■ The request: Rewrite the records from the line with "Collapse the API Route explorer panel" to the line with "click(239, 198)", replacing "daemon shadow entry" with "root shadow entry" and keeping everything else the same.

■ Entries on where items appear:
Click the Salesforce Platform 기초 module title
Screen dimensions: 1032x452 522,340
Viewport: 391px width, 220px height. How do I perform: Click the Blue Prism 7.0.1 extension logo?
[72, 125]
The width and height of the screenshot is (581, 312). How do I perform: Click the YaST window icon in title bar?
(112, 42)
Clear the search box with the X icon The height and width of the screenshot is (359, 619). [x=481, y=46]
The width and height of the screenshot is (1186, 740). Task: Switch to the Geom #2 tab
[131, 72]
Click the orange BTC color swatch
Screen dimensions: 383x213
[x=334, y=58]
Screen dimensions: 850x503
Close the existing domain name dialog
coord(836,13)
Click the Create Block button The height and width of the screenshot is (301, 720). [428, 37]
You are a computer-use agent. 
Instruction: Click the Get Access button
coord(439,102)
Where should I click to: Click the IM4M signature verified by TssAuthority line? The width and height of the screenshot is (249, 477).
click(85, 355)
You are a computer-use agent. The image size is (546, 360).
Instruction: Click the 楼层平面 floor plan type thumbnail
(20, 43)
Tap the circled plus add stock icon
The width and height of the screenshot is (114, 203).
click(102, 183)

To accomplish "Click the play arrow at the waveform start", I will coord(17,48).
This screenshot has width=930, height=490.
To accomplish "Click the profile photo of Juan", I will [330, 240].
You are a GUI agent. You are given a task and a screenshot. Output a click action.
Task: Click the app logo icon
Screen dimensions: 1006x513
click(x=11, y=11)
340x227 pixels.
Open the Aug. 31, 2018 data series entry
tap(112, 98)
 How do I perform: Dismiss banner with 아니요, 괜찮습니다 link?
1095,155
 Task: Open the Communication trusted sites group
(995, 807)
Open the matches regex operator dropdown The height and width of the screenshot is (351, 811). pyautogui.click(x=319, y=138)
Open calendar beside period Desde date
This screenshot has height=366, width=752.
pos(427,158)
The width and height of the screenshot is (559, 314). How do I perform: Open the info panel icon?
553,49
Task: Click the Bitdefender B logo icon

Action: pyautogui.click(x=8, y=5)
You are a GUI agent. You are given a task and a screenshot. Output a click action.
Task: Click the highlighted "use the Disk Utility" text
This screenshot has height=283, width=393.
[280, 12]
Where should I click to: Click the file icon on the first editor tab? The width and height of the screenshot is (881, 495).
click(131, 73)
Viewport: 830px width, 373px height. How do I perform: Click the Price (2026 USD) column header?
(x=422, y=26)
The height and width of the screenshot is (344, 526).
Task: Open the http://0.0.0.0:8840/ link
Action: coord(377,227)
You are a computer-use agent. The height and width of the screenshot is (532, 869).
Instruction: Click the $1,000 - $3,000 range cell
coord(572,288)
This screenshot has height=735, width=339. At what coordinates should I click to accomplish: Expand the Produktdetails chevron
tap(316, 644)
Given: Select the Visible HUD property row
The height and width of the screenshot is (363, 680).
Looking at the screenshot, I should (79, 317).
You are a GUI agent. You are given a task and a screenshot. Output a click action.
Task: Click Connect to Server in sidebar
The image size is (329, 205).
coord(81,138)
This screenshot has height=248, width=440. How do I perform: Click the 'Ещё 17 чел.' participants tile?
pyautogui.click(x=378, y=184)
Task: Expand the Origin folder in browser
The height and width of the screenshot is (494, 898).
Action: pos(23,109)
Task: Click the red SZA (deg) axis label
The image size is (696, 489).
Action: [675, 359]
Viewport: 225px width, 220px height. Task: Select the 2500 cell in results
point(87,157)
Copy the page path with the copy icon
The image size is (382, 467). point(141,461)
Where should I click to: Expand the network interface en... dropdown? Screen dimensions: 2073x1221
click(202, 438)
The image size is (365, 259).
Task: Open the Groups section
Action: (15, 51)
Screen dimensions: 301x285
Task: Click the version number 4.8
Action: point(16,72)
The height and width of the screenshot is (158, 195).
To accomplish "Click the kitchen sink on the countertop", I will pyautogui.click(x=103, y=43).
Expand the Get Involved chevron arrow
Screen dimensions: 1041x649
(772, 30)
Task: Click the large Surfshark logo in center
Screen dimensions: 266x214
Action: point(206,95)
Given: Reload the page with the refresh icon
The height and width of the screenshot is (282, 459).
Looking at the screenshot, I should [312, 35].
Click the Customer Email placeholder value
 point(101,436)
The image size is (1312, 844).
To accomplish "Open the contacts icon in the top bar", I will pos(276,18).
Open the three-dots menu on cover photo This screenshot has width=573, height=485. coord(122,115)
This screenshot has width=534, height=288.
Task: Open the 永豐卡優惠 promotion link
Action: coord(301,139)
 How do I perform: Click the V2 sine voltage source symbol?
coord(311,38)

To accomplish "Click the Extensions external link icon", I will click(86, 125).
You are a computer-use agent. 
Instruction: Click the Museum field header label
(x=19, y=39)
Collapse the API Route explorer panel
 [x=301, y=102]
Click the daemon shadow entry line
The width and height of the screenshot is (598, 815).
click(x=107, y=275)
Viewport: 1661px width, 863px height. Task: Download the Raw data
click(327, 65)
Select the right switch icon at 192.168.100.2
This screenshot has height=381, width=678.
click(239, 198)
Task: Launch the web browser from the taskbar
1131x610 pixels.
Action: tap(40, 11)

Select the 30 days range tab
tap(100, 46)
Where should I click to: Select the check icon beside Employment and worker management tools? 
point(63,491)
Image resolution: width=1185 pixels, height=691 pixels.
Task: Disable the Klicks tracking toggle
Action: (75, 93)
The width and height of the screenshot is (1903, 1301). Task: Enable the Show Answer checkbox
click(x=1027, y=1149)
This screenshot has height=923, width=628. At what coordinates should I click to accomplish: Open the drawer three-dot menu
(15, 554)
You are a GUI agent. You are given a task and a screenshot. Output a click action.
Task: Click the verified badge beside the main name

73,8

■ Written answer:
Collapse the API Route explorer panel
 [x=301, y=102]
Click the root shadow entry line
The width and height of the screenshot is (598, 815).
click(x=107, y=275)
Viewport: 1661px width, 863px height. Task: Download the Raw data
click(327, 65)
Select the right switch icon at 192.168.100.2
This screenshot has height=381, width=678.
click(239, 198)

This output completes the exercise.